The restrictions imposed by India in July follow an embargo in September on exports of another variety of rice, an essential food in parts of Africa. Up to 8% of global rice exports for 2023/24 could now be taken off the market, according to an analysis by BMI, part of the Fitch ratings agency.

Fears of a significant drought

For now, the crisis has offered an opportunity for Thailand and Vietnam, the world’s second and third largest exporters, to increase their exports. Nguyen Nhu Cuong, an official at Vietnam’s Ministry of Agriculture and Rural Development, welcomes a “bumper harvest” and plans to increase plantings.

But the drought that accompanies El Niño could threaten harvests, worries Elyssa Kaur Ludher, of the Southeast Asia climate change program at the Iseas-Yusof Ishak Institute. “I think the end of this year and especially the beginning of next year will be very, very difficult,” she warns.

El Niño, a natural weather phenomenon, typically lasts nine to 12 months and is expected to strengthen late this year.
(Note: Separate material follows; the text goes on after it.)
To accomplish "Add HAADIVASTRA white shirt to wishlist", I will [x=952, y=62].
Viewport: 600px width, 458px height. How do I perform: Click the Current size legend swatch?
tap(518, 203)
Even before the restrictions imposed by India, its effect was driving up rice export prices, according to BMI.

In Thailand, rainfall is currently 18% lower than forecast for the period, the National Water Resources Authority said in September. Late rains could still make up the shortfall, but the agency says it is “concerned” about an El Niño-induced drought.
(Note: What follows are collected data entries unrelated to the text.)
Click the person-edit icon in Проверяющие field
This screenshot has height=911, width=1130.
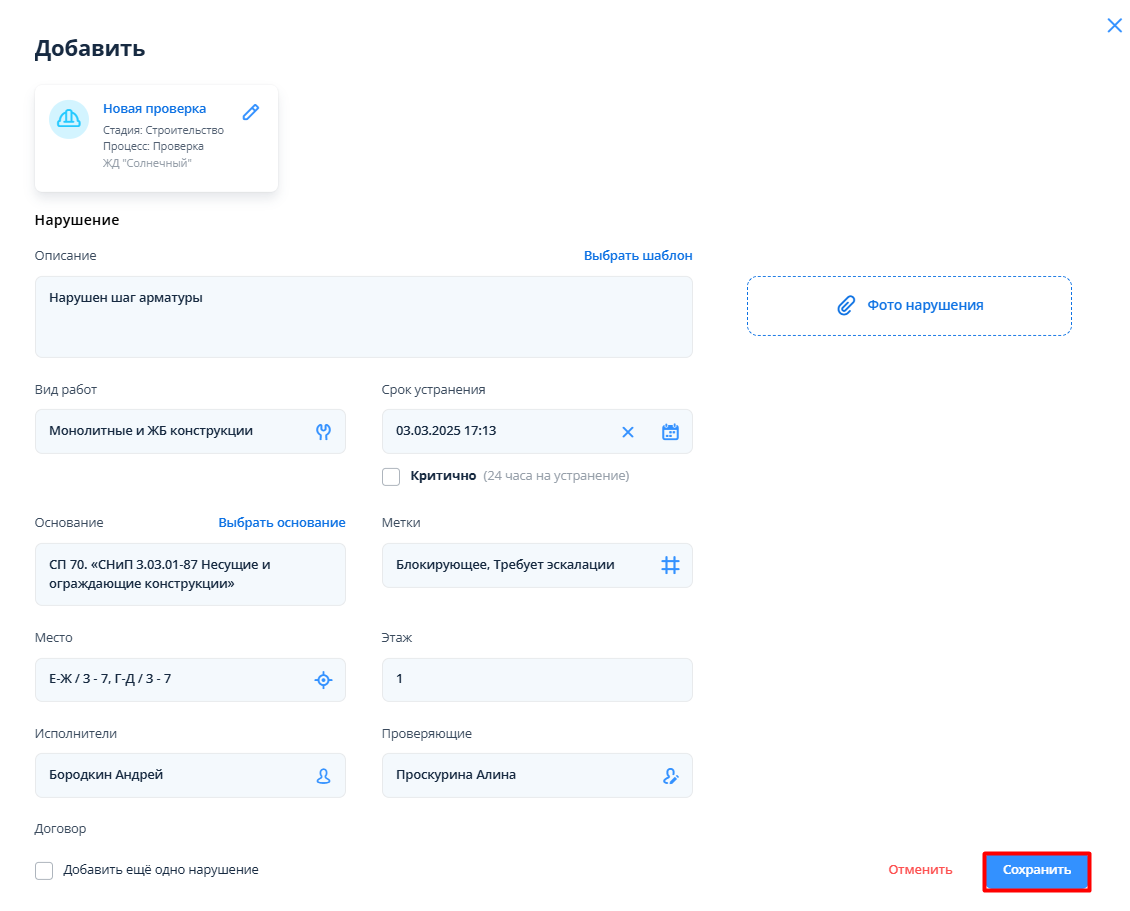coord(670,775)
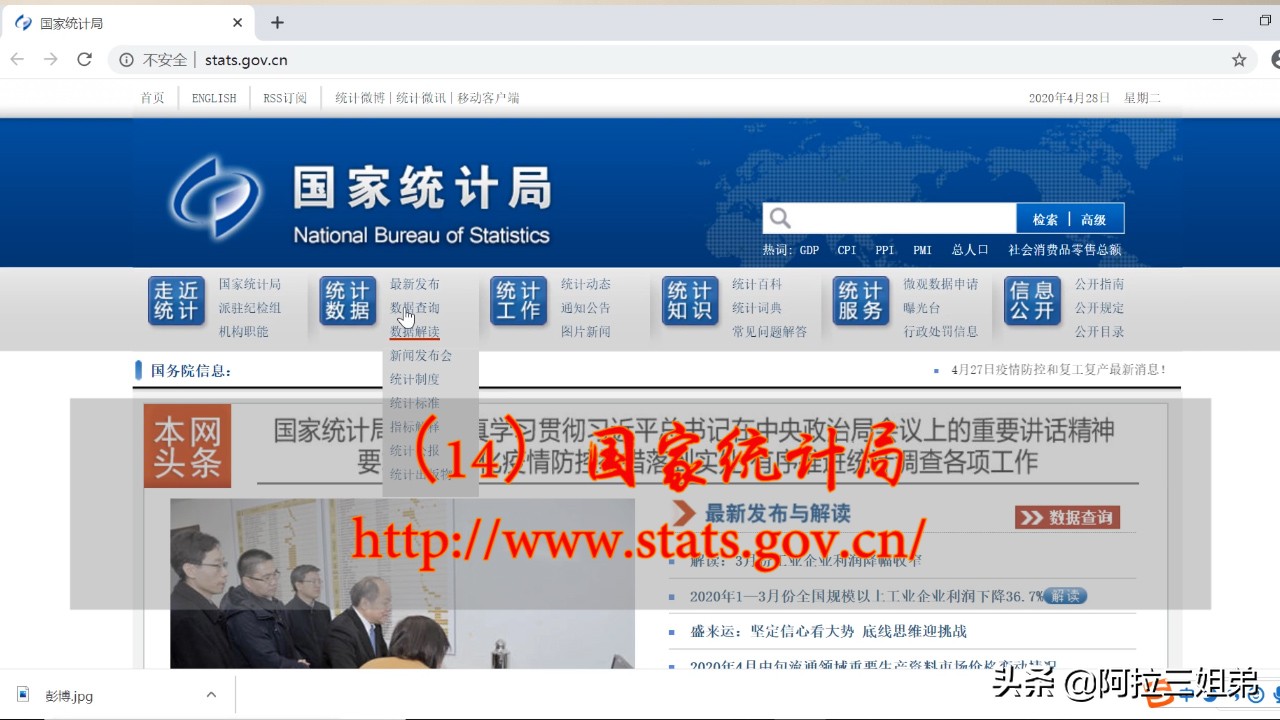Click the GDP hot keyword link
The height and width of the screenshot is (720, 1280).
pyautogui.click(x=808, y=250)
“A question of social stability”

The impact is more on prices than on supply, notes Charles Hart, agricultural commodities analyst at Fitch Solutions: “We are not witnessing a period of rice shortage. » This situation is likely to drain stocks replenished after the Covid-19 pandemic and to encourage importers to obtain new agreements and impose limits locally.

The Philippines, a major importer, has just signed an agreement with Vietnam to stabilize supply, a few days after announcing a price cap. But for the poorest, high prices mean less food. “It is also a question of social stability, it is a political question” to which leaders must be attentive, notes Elyssa Kaur Ludher.
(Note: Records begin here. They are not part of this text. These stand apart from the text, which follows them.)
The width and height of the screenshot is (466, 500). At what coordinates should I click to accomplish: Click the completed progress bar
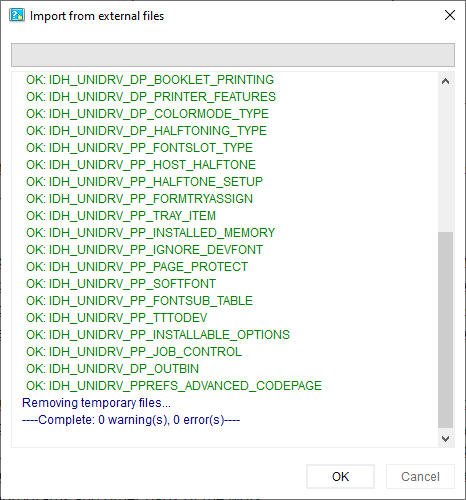pos(233,55)
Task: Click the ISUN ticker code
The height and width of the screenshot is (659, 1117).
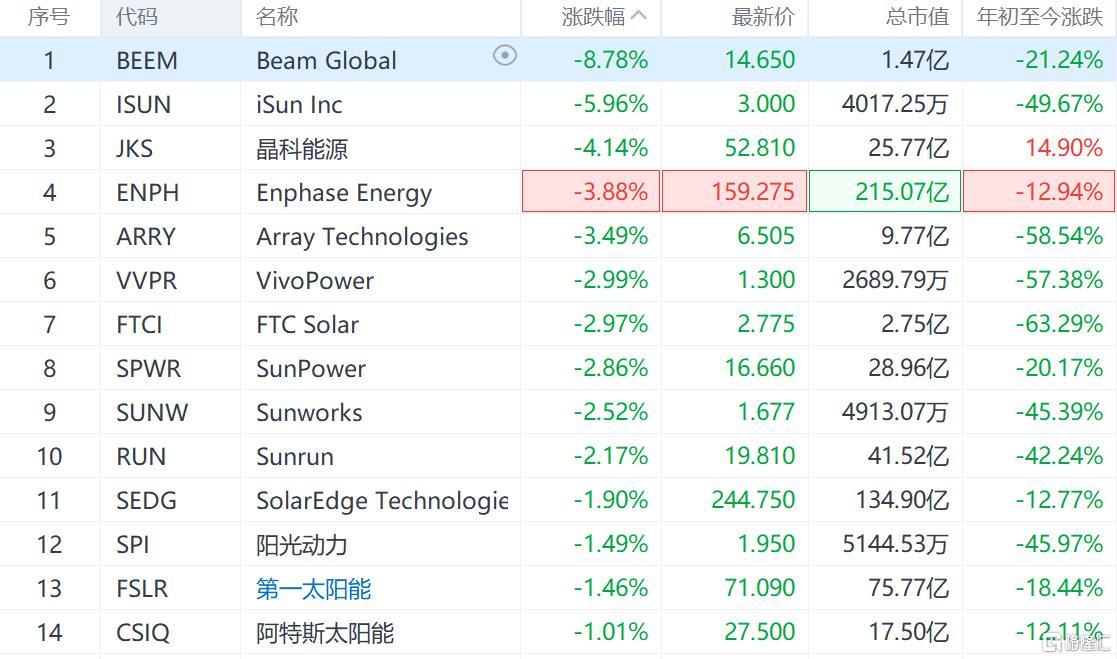Action: tap(143, 105)
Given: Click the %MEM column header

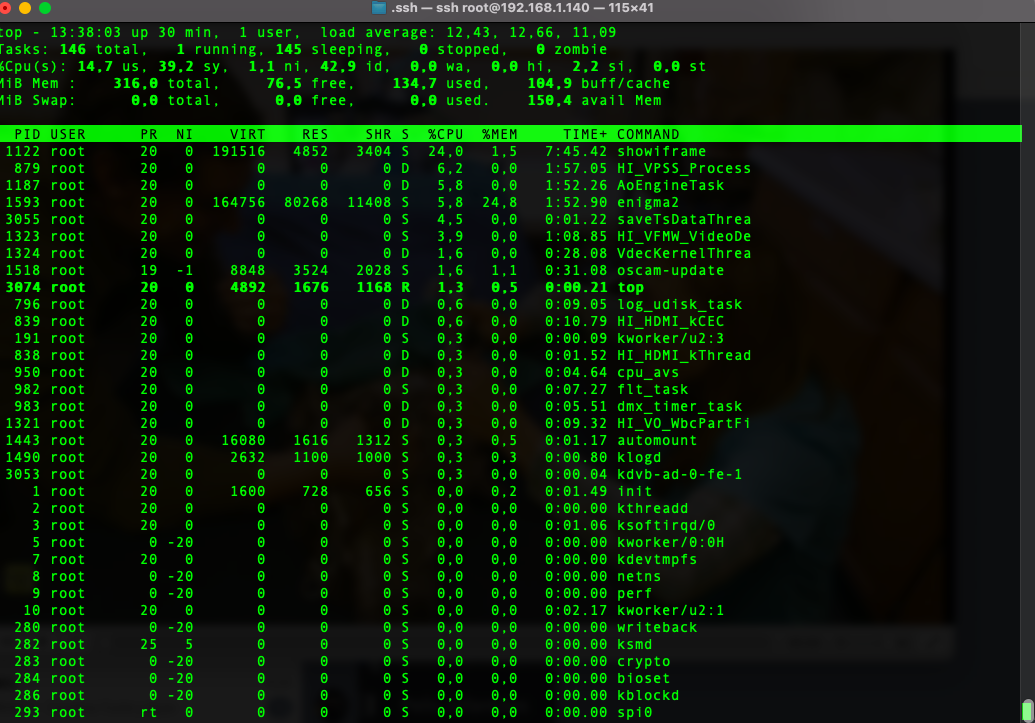Looking at the screenshot, I should tap(499, 134).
Climate change can lower productivity, with agricultural yields falling as temperatures rise, but it also increases the likelihood of extreme events like the 2022 floods in Pakistan. “Global grain export markets are relatively concentrated, so this type of extreme weather risk is concentrated in a few markets,” adds Charles Hart.

In India, authorities need to develop better warning systems and new planting models, says Avantika Goswami, a climate change researcher at the Center for Science and Environment. “Rerky weather is the new normal,” she warns.